The use of the adapted PLI was a major methodological advantage of the study. Unlike vegetation indices, which primarily respond to biomass development, the PLI is sensitive to mechanically processed soil surfaces and therefore corresponds more directly to the land-state characteristic that defines fallow management. This was especially important because fallow fields in North Kazakhstan may be tilled at different times within the growing season. The combination of the PLI as the principal indicator and the NDVI as a supporting filter made it possible to identify both early-season and late-season fallow fields while excluding areas with crop-like vegetation trajectories.
At the same time, several methodological limitations should be taken into account. The detection of fallow fields depends on the availability of cloud-free Sentinel-2 scenes within the critical seasonal window, and the spectral expression of mechanically processed soil may vary depending on the exact timing of field treatment. In addition, some transitional agricultural surfaces may complicate interpretation, especially where sparse vegetation, disturbed soil, or mixed spectral responses occur. A probable source of false positive interpretation is represented by fields with recently disturbed or exposed soil surfaces that are not managed as true fallow land, including temporarily bare agricultural fields, post-harvest disturbed plots, or abandoned land with weak seasonal vegetation. Under such conditions, positive PLI values may be detected even though the field does not belong to the fallow class in the agronomic sense. Conversely, false negative cases may occur where actual fallow fields retain residual vegetation cover, partial overgrowth, or crop-like NDVI behavior during part of the season, which may reduce the PLI response or lead to their exclusion by the NDVI-based filtering. These uncertainties are most likely in transitional field states and in years or districts where the timing of mechanical treatment does not coincide well with the available Sentinel-2 acquisition dates.
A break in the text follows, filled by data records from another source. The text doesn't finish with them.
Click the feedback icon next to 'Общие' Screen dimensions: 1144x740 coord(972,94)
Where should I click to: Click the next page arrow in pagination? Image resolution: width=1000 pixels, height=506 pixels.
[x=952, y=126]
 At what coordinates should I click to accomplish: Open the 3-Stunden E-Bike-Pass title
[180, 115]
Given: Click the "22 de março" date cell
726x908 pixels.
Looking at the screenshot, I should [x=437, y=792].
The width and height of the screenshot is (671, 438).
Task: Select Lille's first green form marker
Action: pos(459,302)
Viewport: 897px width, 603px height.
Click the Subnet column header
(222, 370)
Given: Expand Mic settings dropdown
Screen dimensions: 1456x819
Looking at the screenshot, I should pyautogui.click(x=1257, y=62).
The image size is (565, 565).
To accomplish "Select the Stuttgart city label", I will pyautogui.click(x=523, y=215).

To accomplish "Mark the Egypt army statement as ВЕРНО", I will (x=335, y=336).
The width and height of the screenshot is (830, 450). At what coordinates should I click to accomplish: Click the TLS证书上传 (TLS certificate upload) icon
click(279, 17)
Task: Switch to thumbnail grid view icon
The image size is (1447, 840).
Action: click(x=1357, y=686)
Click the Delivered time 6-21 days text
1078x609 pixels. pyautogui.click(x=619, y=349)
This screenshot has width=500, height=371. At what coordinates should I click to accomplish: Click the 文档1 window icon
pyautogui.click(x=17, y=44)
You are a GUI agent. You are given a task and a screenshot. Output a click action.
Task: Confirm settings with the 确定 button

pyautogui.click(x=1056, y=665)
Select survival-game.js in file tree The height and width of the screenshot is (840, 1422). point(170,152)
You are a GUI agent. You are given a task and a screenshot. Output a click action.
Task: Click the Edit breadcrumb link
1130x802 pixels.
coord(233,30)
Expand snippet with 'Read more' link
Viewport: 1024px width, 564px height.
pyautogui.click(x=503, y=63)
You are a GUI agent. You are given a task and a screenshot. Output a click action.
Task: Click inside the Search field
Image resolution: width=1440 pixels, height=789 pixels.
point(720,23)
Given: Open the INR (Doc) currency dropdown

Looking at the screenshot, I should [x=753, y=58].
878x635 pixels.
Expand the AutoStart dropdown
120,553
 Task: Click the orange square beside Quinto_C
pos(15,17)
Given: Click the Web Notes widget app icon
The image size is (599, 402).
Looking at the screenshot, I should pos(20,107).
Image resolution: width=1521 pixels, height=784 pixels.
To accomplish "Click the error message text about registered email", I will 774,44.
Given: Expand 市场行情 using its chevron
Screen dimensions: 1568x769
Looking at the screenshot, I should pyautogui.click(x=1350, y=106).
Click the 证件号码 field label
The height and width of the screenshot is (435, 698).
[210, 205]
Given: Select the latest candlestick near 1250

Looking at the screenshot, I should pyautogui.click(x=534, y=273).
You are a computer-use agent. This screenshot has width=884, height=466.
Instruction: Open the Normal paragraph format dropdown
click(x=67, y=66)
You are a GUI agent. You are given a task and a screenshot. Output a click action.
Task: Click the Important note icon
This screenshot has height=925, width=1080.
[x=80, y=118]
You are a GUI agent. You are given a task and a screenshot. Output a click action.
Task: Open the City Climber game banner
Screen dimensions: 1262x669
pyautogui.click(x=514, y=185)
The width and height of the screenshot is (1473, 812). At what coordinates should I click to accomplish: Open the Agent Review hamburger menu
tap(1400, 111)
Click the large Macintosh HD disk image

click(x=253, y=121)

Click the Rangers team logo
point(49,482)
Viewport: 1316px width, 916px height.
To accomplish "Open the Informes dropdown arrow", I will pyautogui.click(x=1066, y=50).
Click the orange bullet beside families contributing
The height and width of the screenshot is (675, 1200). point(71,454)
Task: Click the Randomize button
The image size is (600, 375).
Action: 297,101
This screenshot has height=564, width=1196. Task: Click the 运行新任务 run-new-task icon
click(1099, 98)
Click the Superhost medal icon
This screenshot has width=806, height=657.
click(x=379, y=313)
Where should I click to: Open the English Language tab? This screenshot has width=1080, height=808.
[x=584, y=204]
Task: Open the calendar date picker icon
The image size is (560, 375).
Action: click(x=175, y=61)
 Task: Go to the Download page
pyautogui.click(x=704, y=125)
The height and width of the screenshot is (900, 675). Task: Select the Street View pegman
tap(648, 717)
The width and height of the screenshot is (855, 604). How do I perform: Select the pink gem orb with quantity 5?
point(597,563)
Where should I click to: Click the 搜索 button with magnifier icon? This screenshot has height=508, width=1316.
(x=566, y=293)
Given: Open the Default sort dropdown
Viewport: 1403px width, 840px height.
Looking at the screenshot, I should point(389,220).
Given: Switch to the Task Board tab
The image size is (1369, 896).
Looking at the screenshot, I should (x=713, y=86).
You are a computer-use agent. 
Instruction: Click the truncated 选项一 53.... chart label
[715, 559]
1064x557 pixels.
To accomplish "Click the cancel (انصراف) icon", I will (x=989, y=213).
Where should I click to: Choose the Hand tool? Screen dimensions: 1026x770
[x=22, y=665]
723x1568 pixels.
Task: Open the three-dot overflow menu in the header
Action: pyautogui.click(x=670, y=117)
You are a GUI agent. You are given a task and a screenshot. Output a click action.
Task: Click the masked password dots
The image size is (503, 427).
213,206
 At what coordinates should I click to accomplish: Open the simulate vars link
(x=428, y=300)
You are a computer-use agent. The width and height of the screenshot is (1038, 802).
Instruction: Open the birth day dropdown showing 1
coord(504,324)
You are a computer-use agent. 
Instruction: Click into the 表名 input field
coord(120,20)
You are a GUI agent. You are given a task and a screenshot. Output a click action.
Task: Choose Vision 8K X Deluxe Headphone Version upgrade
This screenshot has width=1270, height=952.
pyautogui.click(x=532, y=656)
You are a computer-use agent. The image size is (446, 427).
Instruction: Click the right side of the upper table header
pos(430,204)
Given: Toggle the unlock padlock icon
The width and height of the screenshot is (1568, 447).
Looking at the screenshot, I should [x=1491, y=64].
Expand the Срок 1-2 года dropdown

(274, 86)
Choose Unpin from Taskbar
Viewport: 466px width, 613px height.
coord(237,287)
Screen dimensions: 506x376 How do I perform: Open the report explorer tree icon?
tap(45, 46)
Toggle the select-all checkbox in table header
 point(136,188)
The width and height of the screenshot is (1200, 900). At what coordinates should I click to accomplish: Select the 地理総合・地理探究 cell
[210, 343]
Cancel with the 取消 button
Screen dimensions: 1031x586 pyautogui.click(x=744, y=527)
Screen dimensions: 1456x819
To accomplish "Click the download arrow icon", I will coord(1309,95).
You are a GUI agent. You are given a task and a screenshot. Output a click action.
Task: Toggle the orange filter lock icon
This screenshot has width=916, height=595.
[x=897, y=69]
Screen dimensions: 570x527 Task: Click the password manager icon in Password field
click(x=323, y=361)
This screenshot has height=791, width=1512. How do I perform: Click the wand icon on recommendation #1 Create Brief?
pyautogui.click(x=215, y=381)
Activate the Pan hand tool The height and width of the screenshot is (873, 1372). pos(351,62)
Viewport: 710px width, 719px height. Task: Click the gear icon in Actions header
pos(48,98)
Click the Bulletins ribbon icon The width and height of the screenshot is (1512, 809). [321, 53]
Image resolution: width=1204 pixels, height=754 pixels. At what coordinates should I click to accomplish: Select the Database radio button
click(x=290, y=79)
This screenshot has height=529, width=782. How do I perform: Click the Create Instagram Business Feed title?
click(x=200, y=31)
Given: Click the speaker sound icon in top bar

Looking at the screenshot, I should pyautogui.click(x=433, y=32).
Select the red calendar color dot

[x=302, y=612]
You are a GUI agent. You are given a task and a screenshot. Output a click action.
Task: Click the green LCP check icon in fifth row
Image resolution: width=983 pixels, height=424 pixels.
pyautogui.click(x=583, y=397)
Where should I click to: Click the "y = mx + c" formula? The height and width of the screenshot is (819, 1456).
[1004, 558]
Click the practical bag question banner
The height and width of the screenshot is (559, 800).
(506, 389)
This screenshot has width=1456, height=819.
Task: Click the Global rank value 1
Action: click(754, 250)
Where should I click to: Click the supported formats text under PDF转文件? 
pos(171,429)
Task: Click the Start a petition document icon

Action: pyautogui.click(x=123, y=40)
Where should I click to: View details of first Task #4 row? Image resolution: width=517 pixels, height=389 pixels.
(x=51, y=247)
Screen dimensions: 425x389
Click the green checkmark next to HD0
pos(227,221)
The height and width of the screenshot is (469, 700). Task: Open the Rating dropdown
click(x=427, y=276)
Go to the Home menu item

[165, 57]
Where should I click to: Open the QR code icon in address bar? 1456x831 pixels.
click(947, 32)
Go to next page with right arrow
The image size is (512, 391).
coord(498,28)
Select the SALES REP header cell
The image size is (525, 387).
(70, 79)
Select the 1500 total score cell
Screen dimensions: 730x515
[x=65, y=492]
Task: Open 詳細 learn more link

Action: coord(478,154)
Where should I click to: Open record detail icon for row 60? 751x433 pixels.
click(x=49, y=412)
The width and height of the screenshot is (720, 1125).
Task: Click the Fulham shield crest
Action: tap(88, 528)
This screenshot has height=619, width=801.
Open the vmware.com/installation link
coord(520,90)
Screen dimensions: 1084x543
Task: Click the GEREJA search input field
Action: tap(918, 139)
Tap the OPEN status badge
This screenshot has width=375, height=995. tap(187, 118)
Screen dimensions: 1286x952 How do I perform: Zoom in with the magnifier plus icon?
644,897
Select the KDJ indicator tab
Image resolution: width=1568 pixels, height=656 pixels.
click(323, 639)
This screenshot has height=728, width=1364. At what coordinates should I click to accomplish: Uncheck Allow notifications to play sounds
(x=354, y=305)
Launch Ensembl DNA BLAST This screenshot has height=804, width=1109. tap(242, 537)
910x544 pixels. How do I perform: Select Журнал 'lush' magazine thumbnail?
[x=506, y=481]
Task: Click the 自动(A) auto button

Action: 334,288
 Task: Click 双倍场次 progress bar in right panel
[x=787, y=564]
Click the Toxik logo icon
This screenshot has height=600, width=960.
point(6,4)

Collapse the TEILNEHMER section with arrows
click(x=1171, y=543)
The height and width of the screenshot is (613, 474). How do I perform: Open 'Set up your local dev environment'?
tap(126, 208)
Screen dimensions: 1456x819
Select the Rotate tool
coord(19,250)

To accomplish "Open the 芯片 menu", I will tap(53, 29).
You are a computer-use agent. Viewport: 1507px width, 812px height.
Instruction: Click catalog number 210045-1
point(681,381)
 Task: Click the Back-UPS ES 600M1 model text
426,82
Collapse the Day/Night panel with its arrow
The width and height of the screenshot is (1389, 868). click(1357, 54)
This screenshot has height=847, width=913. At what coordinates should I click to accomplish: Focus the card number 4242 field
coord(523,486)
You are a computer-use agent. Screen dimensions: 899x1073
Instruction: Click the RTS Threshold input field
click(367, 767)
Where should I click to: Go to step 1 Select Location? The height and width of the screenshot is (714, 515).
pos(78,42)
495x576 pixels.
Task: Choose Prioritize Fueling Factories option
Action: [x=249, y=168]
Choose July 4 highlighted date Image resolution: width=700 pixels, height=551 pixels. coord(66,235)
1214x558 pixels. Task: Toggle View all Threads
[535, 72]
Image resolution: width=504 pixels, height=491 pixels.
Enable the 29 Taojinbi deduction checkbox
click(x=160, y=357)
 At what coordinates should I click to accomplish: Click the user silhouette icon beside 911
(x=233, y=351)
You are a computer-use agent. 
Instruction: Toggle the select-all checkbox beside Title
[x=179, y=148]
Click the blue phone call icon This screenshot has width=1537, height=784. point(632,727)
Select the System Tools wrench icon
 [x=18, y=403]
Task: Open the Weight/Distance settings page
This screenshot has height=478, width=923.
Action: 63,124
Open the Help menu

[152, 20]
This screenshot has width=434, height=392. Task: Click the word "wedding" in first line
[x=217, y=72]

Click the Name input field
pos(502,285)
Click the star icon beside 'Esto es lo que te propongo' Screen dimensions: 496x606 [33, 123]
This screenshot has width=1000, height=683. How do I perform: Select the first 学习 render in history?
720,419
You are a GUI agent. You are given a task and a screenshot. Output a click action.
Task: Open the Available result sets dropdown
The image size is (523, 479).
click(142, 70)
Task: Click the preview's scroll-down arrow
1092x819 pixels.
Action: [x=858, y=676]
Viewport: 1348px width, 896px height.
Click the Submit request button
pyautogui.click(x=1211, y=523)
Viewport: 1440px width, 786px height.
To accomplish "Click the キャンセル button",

For this reason, the use of the NDVI and field verification was essential for strengthening the reliability of the final annual masks.
Overall, the present results confirm that fallow land dynamics in the North Kazakhstan Region should be interpreted as a territorially differentiated and multi-factor process. Agroclimatic conditions provide the environmental background, district-specific land-use structure constrains the spatial pattern, and agricultural management determines the operational response. Within this framework, the adapted PLI proved to be an effective basis for annual fallow mapping and interannual comparison under the conditions of rainfed agriculture.
An additional limitation of the study is that field verification was available only for 2025; therefore, the reliability of annual fallow mapping for 2021–2024 was assessed indirectly through the consistency of the rule-based procedure, multi-date spectral behavior, and district-level comparison of annual spatial patterns rather than through a formal year-specific confusion matrix.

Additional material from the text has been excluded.